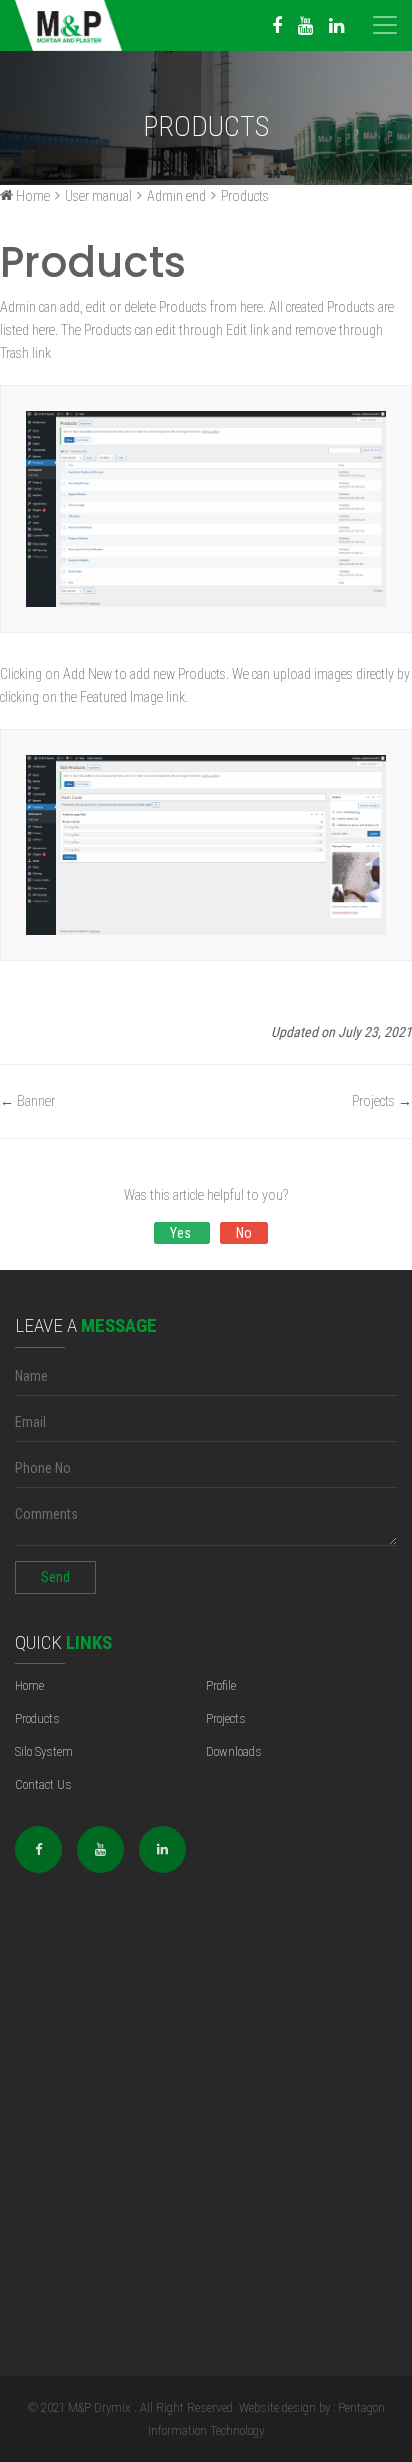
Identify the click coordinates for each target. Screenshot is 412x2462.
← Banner (27, 1101)
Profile (221, 1685)
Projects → (382, 1101)
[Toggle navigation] (385, 10)
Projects (226, 1718)
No (244, 1233)
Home (29, 1685)
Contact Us (43, 1784)
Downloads (234, 1751)
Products (37, 1718)
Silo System (44, 1751)
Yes (182, 1233)
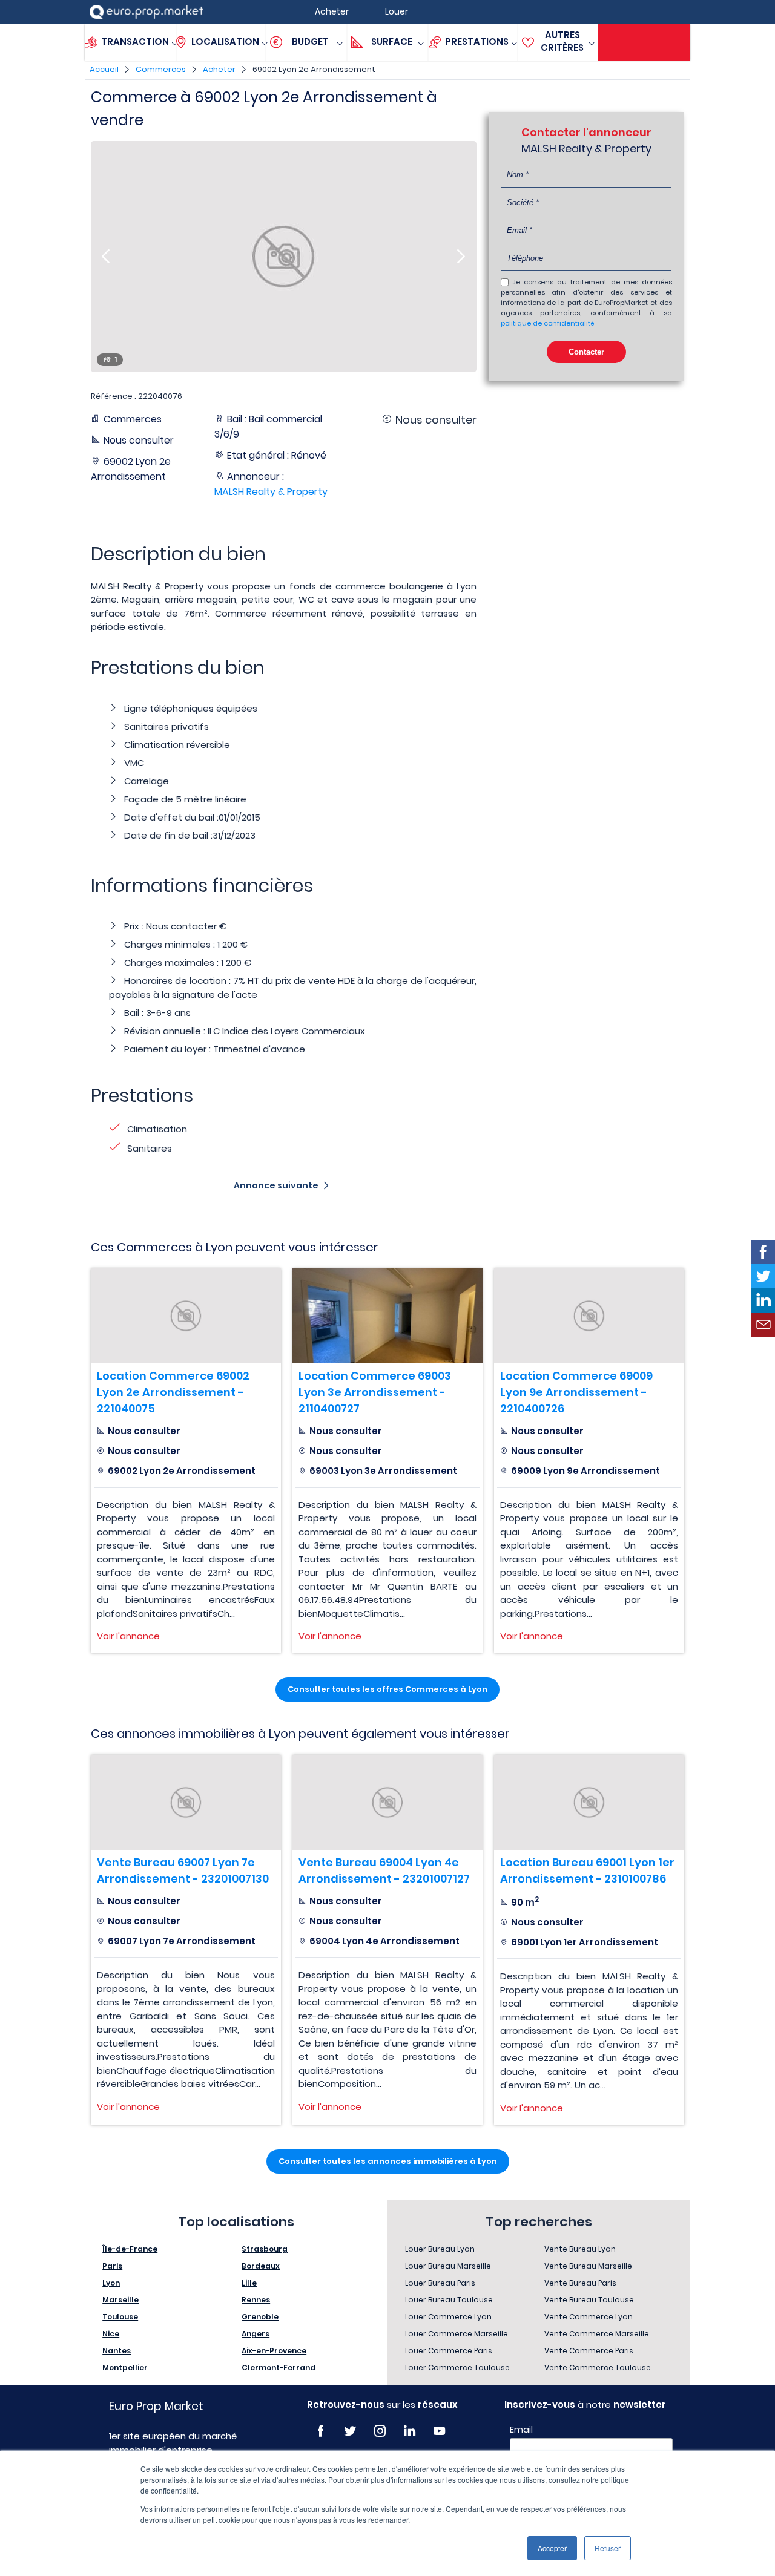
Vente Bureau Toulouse (589, 2300)
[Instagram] (380, 2431)
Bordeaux (261, 2266)
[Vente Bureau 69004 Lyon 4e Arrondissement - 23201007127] (387, 1802)
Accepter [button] (552, 2548)
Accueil (104, 69)
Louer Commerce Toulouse (457, 2367)
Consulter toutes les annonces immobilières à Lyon (388, 2161)
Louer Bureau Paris (440, 2283)
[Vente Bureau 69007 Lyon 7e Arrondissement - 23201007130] (186, 1802)
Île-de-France (129, 2249)
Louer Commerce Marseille (456, 2334)
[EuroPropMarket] (146, 11)
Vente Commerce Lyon (588, 2317)
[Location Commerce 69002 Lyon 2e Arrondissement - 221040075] (186, 1315)
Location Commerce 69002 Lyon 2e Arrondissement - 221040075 (173, 1392)
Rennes (256, 2300)
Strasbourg (265, 2249)
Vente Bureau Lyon (580, 2249)
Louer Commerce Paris (448, 2350)
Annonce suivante (276, 1185)
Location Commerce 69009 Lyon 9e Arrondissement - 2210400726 (576, 1392)
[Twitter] (350, 2431)
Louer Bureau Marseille (448, 2266)
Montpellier (125, 2367)
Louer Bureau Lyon (440, 2249)
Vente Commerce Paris (588, 2350)
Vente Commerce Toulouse (597, 2367)
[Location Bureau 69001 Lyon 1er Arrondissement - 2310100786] (589, 1802)
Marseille (120, 2300)
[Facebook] (320, 2431)
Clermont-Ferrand (278, 2367)
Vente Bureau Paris (580, 2283)
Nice (110, 2334)
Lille (249, 2283)
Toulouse (120, 2317)
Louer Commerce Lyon (448, 2317)
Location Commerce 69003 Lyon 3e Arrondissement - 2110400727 (374, 1392)
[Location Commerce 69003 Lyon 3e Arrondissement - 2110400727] (387, 1315)
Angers (255, 2334)
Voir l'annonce (128, 1636)
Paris (112, 2266)
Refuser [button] (608, 2548)
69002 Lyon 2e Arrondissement (313, 69)
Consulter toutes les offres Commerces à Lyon (387, 1689)
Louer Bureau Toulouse (449, 2300)
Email (521, 2430)
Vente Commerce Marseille (596, 2334)
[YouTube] (439, 2431)
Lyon (111, 2283)
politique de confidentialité (547, 323)
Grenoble (260, 2317)
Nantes (116, 2350)
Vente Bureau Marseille (588, 2266)
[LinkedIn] (409, 2431)
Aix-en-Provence (274, 2350)
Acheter (219, 69)
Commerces (161, 69)
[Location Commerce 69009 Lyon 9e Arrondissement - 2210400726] (589, 1315)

####################

■ **Required work**: What the answer should hold is an exact copy of each line from the one containing "[LinkedIn] (409, 2431)" to the final line of the listing above.

■ **The completed task**:
[LinkedIn] (409, 2431)
Aix-en-Provence (274, 2350)
Acheter (219, 69)
Commerces (161, 69)
[Location Commerce 69009 Lyon 9e Arrondissement - 2210400726] (589, 1315)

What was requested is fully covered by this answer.